A python library to train and store a word2vec model trained on wiki data. Model includes most common bigrams.
- Python 3.x with Anaconda
- Gensim
- Wikipedia .xml.bz2 file
Wikipedia file can be downloaded from https://dumps.wikimedia.org/backup-index.html File needs to be of type .xml.bz2 (for storage)
For instance, file can be downloaded with
wget 'https://dumps.wikimedia.org/enwiki/latest/enwiki-latest-pages-articles.xml.bz2' In the trainModel folder, runAll.sh is the script that will launch all relevant python files. Only input needed is the name of the wikipedia file
# INPUT xmlFile="wikiIni.xml.bz2" # OUTPUT wikiTextDir=$(python genWikiText.py $xmlFile) bigramDir=$(python findBigrams.py $wikiTextDir) python trainWikiText.py $wikiTextDir $bigramDir - genWikiText.py uses WikiCorpus from gensim to extract text from wikipedia file.
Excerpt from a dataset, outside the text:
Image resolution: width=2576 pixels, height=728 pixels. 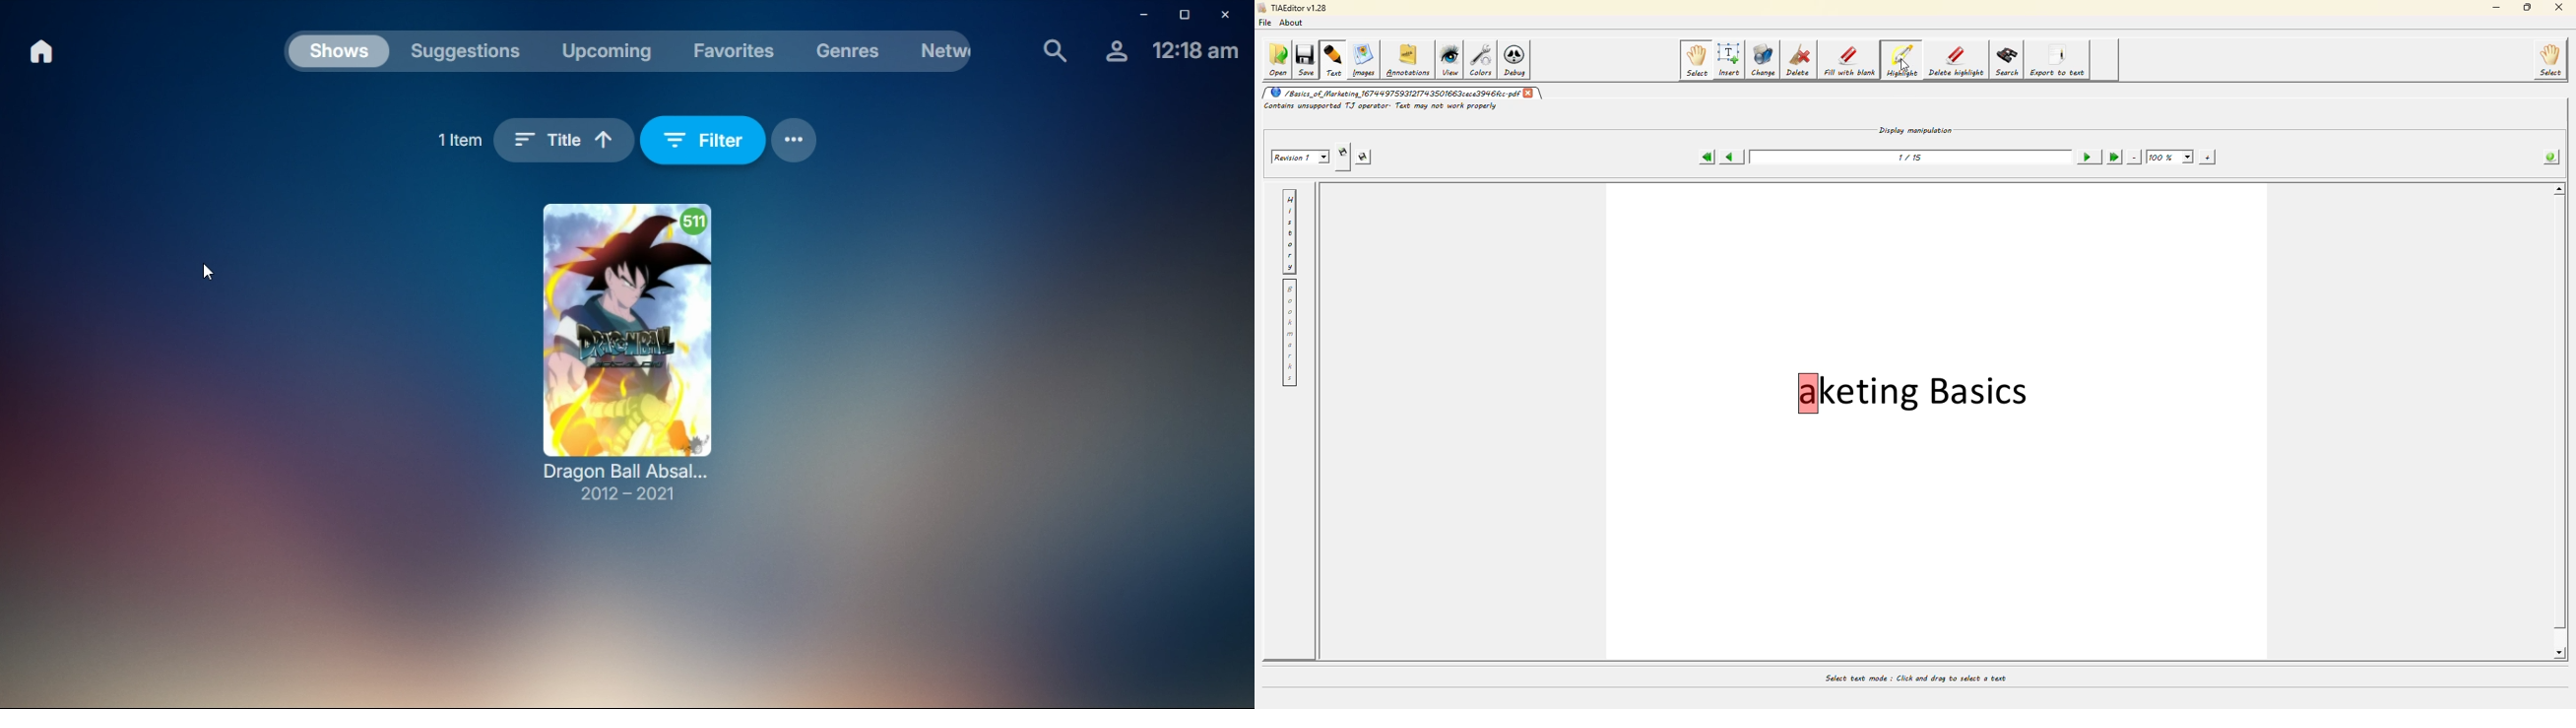 I want to click on suggestions, so click(x=467, y=52).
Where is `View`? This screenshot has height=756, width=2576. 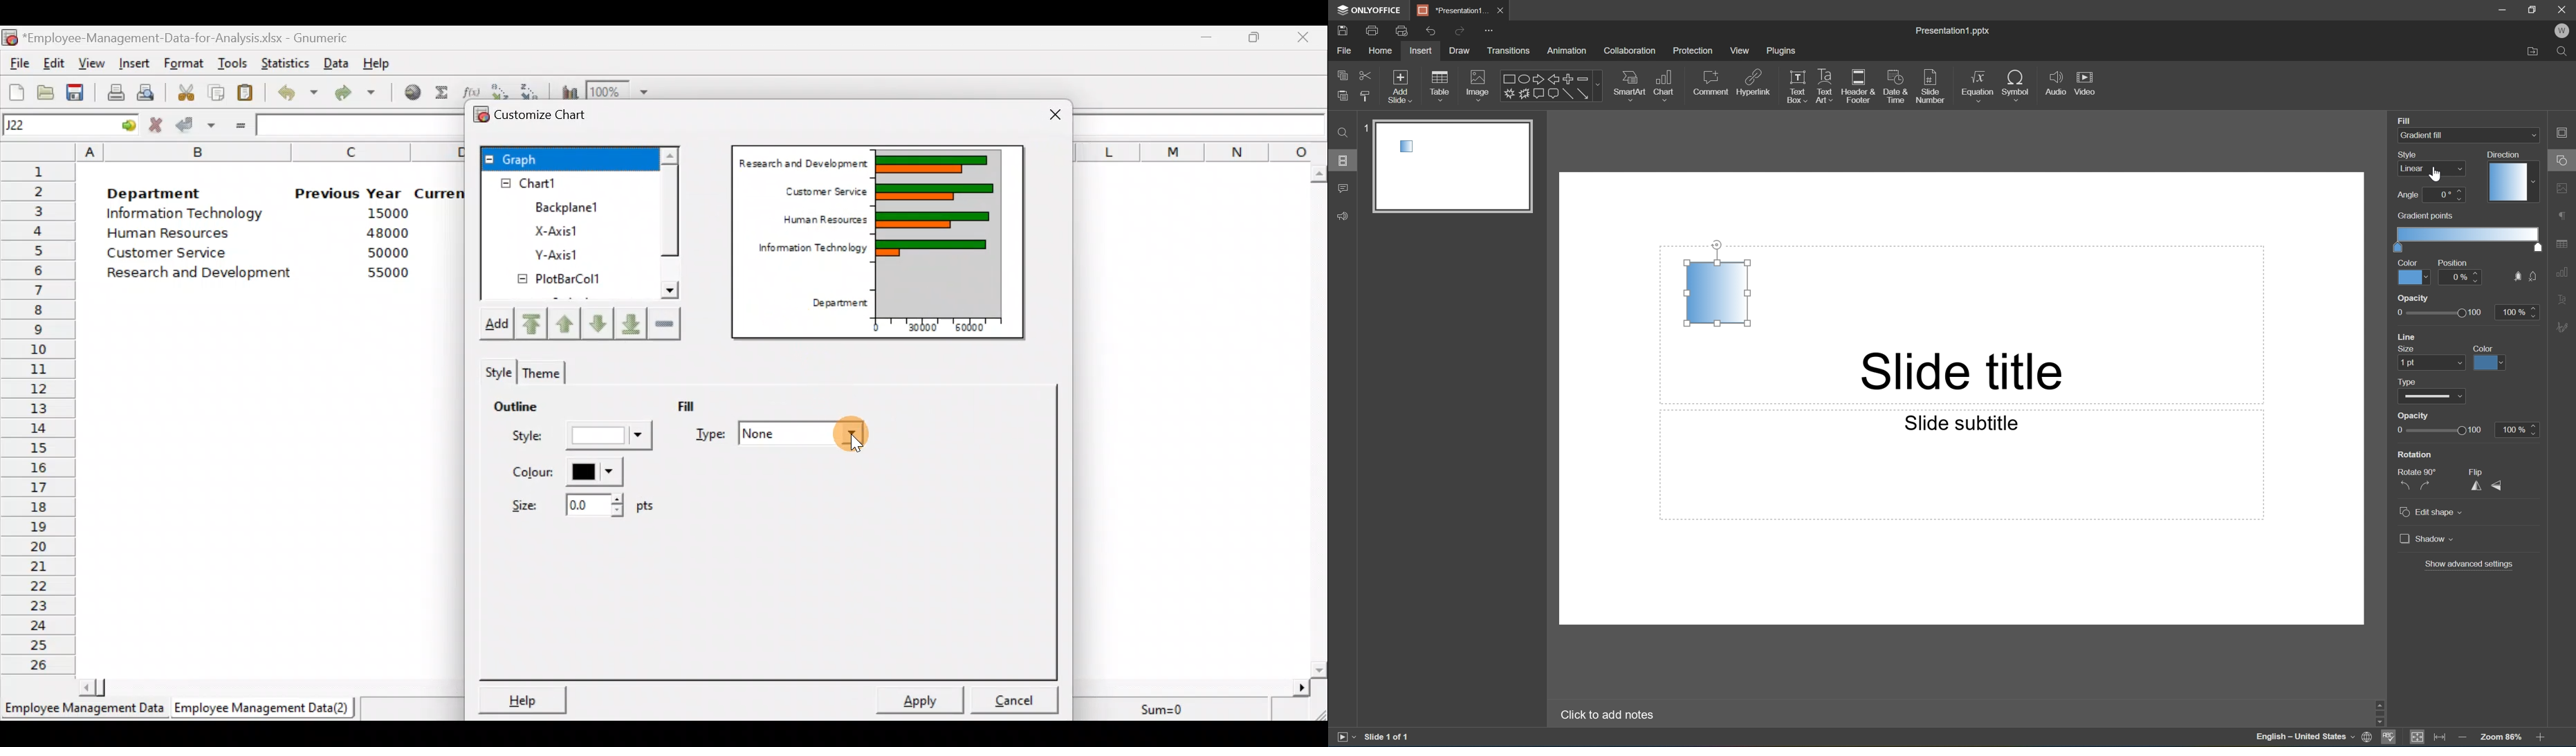 View is located at coordinates (1740, 50).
All articles are joined and written to text file.
- findBigrams.py goes through text file and finds the most common bigrams in the text. Bigram model is saved in vector format.
- trainWikiText.py trains wikiCorpus on Word2Vec after passing model through bigrams.
End result is a Word2Vec model, saved in a vector format to be loaded and used in another instance.
Here we use the model to determine the similarity of a sentence to a particular theme using the Word2Vec model.
This is done by using the runAll.py file in the usingModel folder. The inputs are the wiki file, the bigram model, a text file of themes to examine and a folder that contains csvs of data.
Main Inputs:
- A trained Word2Vec model
- A trained phrase colocation model (trained to find bigrams)
- A .txt file that has a list of all the themes that need to be investigated
- A folder with CSVs, where each CSV represents a key and a sample of text to analyse
The interests (or themes) are defined in a seperate text file and the similarity of each word in the second column of the csv is used.
# INPUTS modelFile='[/path/to/wikiModel].vector' bigramFile='[/path/to/bigramModel].model' themesFile='[/path/to/list/of/themes/].txt' folderName='[folder_containts_csv_data]' # COMMAND python findTextSim.py $modelFile $bigramFile $themesFile $folderName Outputs is a folder for each csv that contains affinity of sample text for every theme.